Representation learning is the foundation of modern deep learning. The goal is not just compression, but learning features that transfer to downstream tasks. Good representations make classification, clustering, and generation easier.

Autoencoder Variants

Undercomplete autoencoders constrain capacity through architecture ($k < d$). The bottleneck dimension $k$ controls the compression ratio. Too small and you lose information; too large and the model may learn the identity. For MNIST ($d = 784$), $k = 32$ is a reasonable starting point.
Sparse autoencoders constrain capacity through activation regularization. L1 penalties or KL divergence sparsity encourage most latent units to be inactive for any given input. This enables overcomplete representations ($k > d$) where each input activates a different sparse subset of features.
Denoising autoencoders constrain capacity through input corruption. By training to reconstruct clean inputs from corrupted versions, DAEs learn robust features that capture the data distribution rather than surface-level details. In the limit of small noise, DAEs learn the score function $\nabla_\mathbf{x} \log p(\mathbf{x})$.

Variational Autoencoders

VAEs are probabilistic generative models, not just autoencoders. The encoder outputs the parameters of a distribution (mean and variance), not a deterministic code. This enables principled generation by sampling from the latent space.
The ELBO is the key to training VAEs. The Evidence Lower Bound = Reconstruction term $-$ KL divergence. Maximizing the ELBO simultaneously fits the data and keeps the approximate posterior close to the prior. The gap between the ELBO and the true log-evidence equals $D_{\text{KL}}(q_\phi \| p_\theta(\mathbf{z}|\mathbf{x}))$.
The reparameterization trick makes VAE training possible. Writing $\mathbf{z} = \boldsymbol{\mu} + \boldsymbol{\sigma} \odot \boldsymbol{\epsilon}$ with $\boldsymbol{\epsilon} \sim \mathcal{N}(\mathbf{0}, \mathbf{I})$ moves the stochasticity outside the computational graph, allowing gradients to flow through the sampling step.
Posterior collapse is the main failure mode of VAEs. When the encoder ignores the input and the posterior matches the prior, the KL term drops to zero and the model degenerates. KL annealing (gradually increasing $\beta$ from 0 to 1) is the standard mitigation.
VAE latent spaces are smooth and continuous. The KL regularization produces a latent space where interpolation is meaningful, nearby points decode to similar outputs, and sampling from the prior generates plausible data. This is in contrast to deterministic autoencoders, which can have fragmented, unstructured latent spaces.
$\beta$-VAE trades reconstruction quality for disentanglement. Setting $\beta > 1$ increases pressure toward a factorized posterior, encouraging each latent dimension to capture a single factor of variation. The optimal $\beta$ depends on the application.

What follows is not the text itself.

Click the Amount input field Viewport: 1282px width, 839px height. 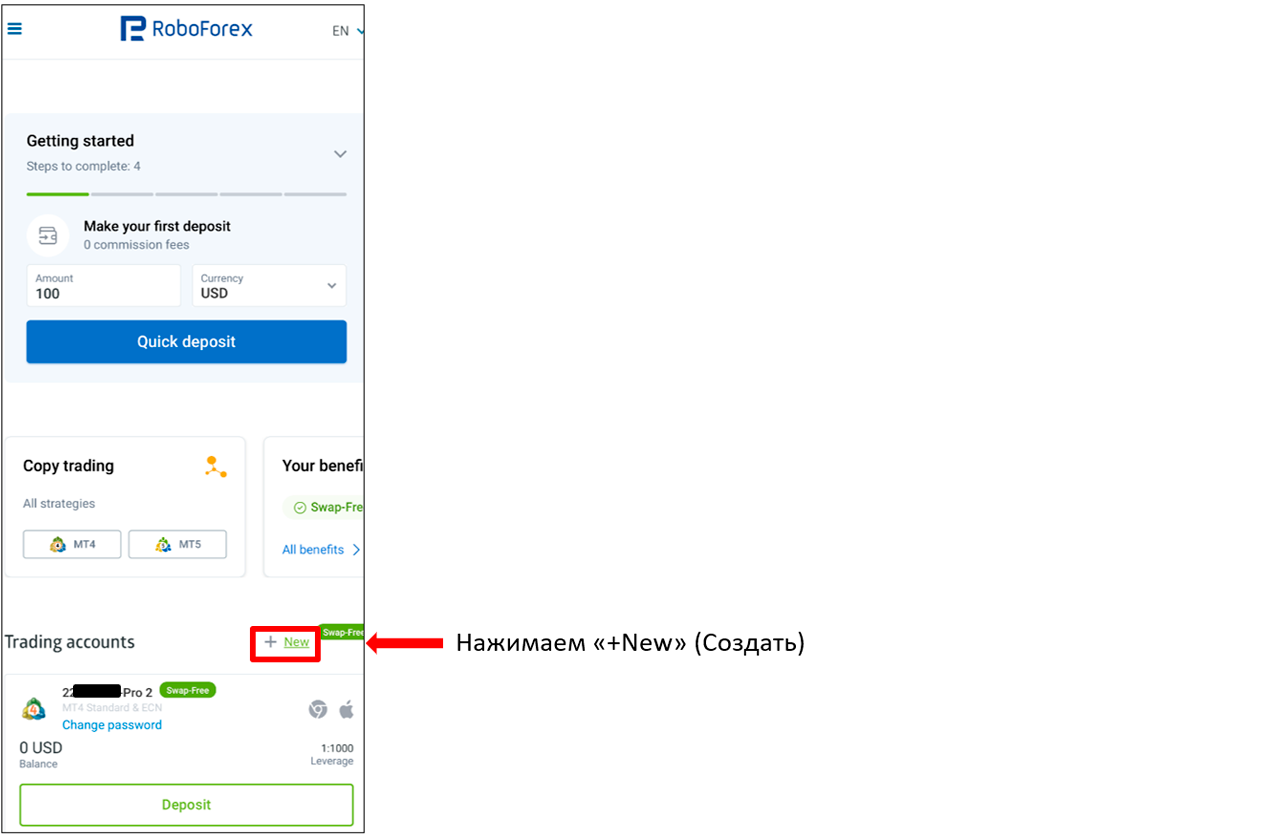(x=104, y=286)
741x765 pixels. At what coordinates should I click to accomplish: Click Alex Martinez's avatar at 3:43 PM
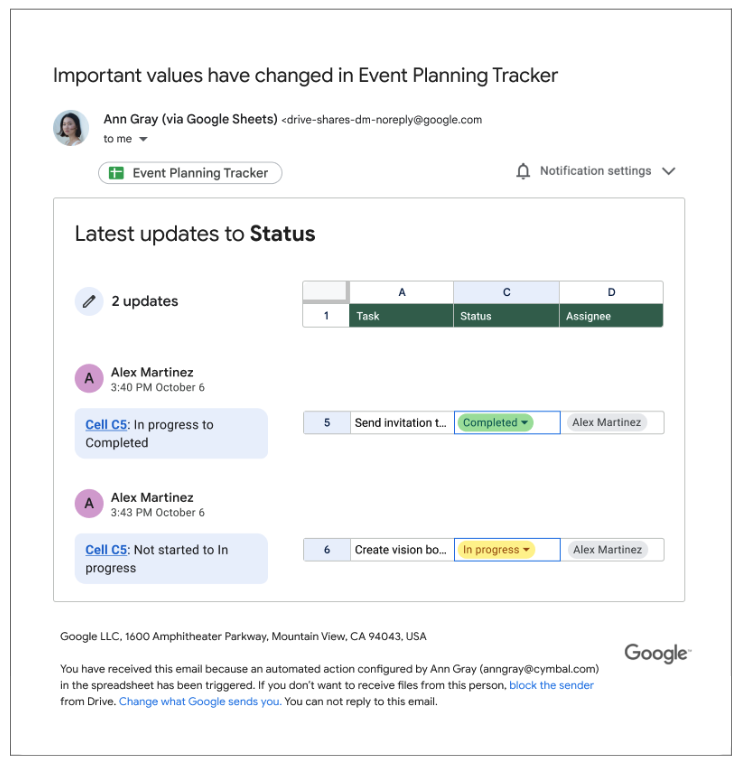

Contrastive and Self-Supervised Learning

Contrastive learning learns representations by distinguishing similar from dissimilar pairs. SimCLR creates positive pairs via data augmentation and uses the NT-Xent loss to pull augmented views of the same image together while pushing different images apart. Large batch sizes provide more negatives and improve performance.
BYOL demonstrates that negative pairs are not strictly necessary. An asymmetric architecture (online network with predictor, target network with EMA update) prevents collapse without explicit negatives, challenging the assumption that contrastive learning requires negative examples.
Data augmentation strategy defines the invariances learned. The choice of augmentations is the most important design decision in contrastive learning. Strong, diverse augmentations (crop, flip, color jitter, blur) produce the best representations.
Discard the projection head for downstream tasks. The projection head optimizes the contrastive objective at the expense of downstream-relevant information. Always use the encoder's representation (before the projection head) for transfer.

Practical Guidance

Choose the method based on your goal. Anomaly detection: autoencoder with reconstruction error. Generation: VAE. Pretraining for classification: contrastive learning. Interpretable features: sparse autoencoder. Visualization: VAE with 2D latent space.
Evaluate representations through downstream tasks, not just reconstruction loss. Linear probing (freeze encoder, train linear classifier) is the gold standard for evaluating self-supervised representations. Low reconstruction loss alone does not guarantee useful features.
Self-supervised learning has become the dominant pretraining paradigm. From autoencoders to contrastive learning to masked modeling, the field has converged on a pattern: learn general representations from unlabeled data, then adapt to specific tasks with minimal labels. This is the foundation of modern foundation models.